# Directions
Please print every record below exactly as it appears.
*** Task input Section Begins ***
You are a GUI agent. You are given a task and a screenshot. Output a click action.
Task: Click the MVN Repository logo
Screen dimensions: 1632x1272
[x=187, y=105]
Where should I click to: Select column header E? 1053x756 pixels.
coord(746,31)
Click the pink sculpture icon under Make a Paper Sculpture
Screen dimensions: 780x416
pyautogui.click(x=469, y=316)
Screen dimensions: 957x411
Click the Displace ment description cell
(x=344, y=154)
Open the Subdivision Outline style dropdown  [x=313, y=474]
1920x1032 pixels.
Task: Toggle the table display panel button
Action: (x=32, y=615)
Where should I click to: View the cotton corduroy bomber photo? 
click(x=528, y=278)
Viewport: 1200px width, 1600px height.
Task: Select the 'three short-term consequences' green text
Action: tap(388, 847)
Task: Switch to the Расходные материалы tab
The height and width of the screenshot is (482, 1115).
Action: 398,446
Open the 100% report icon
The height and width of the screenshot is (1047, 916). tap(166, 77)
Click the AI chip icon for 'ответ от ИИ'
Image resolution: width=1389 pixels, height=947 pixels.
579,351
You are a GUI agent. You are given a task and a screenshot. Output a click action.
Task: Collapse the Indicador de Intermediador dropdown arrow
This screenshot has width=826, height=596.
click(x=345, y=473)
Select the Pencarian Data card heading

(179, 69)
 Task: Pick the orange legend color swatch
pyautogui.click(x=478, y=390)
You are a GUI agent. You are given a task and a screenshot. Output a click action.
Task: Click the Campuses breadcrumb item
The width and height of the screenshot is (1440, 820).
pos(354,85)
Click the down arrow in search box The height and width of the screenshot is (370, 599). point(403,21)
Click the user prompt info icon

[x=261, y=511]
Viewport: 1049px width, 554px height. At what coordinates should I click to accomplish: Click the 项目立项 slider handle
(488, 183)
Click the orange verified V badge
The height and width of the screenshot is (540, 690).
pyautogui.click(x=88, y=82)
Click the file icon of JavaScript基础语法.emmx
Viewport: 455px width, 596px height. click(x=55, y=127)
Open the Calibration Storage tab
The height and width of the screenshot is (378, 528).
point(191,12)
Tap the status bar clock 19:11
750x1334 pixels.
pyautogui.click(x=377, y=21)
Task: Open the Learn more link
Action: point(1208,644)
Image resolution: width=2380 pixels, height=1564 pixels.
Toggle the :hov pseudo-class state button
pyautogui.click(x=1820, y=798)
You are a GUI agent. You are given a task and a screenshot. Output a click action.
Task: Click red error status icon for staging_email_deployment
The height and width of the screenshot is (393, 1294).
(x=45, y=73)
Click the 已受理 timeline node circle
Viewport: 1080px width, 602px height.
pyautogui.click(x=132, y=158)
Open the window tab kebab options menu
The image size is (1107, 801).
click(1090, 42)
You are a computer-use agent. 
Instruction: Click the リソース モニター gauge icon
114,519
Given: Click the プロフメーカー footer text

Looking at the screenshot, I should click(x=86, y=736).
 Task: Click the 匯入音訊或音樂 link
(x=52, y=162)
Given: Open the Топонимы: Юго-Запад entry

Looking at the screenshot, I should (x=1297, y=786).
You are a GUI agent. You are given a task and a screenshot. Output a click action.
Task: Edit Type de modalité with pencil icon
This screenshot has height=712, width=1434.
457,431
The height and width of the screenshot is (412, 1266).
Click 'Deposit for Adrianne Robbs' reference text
*** Task input Section Ends ***
# Task output
You are a GUI agent. You are given a task and a screenshot. Output a click action.
Task: Click the MVN Repository logo
Screen dimensions: 1632x1272
[x=187, y=105]
Where should I click to: Select column header E? 1053x756 pixels.
coord(746,31)
Click the pink sculpture icon under Make a Paper Sculpture
Screen dimensions: 780x416
pyautogui.click(x=469, y=316)
Screen dimensions: 957x411
Click the Displace ment description cell
(x=344, y=154)
Open the Subdivision Outline style dropdown  [x=313, y=474]
1920x1032 pixels.
Task: Toggle the table display panel button
Action: (x=32, y=615)
Where should I click to: View the cotton corduroy bomber photo? 
click(x=528, y=278)
Viewport: 1200px width, 1600px height.
Task: Select the 'three short-term consequences' green text
Action: tap(388, 847)
Task: Switch to the Расходные материалы tab
The height and width of the screenshot is (482, 1115).
Action: 398,446
Open the 100% report icon
The height and width of the screenshot is (1047, 916). tap(166, 77)
Click the AI chip icon for 'ответ от ИИ'
Image resolution: width=1389 pixels, height=947 pixels.
579,351
You are a GUI agent. You are given a task and a screenshot. Output a click action.
Task: Collapse the Indicador de Intermediador dropdown arrow
This screenshot has width=826, height=596.
click(x=345, y=473)
Select the Pencarian Data card heading

(179, 69)
 Task: Pick the orange legend color swatch
pyautogui.click(x=478, y=390)
You are a GUI agent. You are given a task and a screenshot. Output a click action.
Task: Click the Campuses breadcrumb item
The width and height of the screenshot is (1440, 820).
pos(354,85)
Click the down arrow in search box The height and width of the screenshot is (370, 599). point(403,21)
Click the user prompt info icon

[x=261, y=511]
Viewport: 1049px width, 554px height. At what coordinates should I click to accomplish: Click the 项目立项 slider handle
(488, 183)
Click the orange verified V badge
The height and width of the screenshot is (540, 690).
pyautogui.click(x=88, y=82)
Click the file icon of JavaScript基础语法.emmx
Viewport: 455px width, 596px height. click(x=55, y=127)
Open the Calibration Storage tab
The height and width of the screenshot is (378, 528).
point(191,12)
Tap the status bar clock 19:11
750x1334 pixels.
pyautogui.click(x=377, y=21)
Task: Open the Learn more link
Action: point(1208,644)
Image resolution: width=2380 pixels, height=1564 pixels.
Toggle the :hov pseudo-class state button
pyautogui.click(x=1820, y=798)
You are a GUI agent. You are given a task and a screenshot. Output a click action.
Task: Click red error status icon for staging_email_deployment
The height and width of the screenshot is (393, 1294).
(x=45, y=73)
Click the 已受理 timeline node circle
Viewport: 1080px width, 602px height.
pyautogui.click(x=132, y=158)
Open the window tab kebab options menu
The image size is (1107, 801).
click(1090, 42)
You are a computer-use agent. 
Instruction: Click the リソース モニター gauge icon
114,519
Given: Click the プロフメーカー footer text

Looking at the screenshot, I should click(x=86, y=736).
 Task: Click the 匯入音訊或音樂 link
(x=52, y=162)
Given: Open the Топонимы: Юго-Запад entry

Looking at the screenshot, I should (x=1297, y=786).
You are a GUI agent. You are given a task and a screenshot. Output a click action.
Task: Edit Type de modalité with pencil icon
This screenshot has height=712, width=1434.
457,431
The height and width of the screenshot is (412, 1266).
Click 'Deposit for Adrianne Robbs' reference text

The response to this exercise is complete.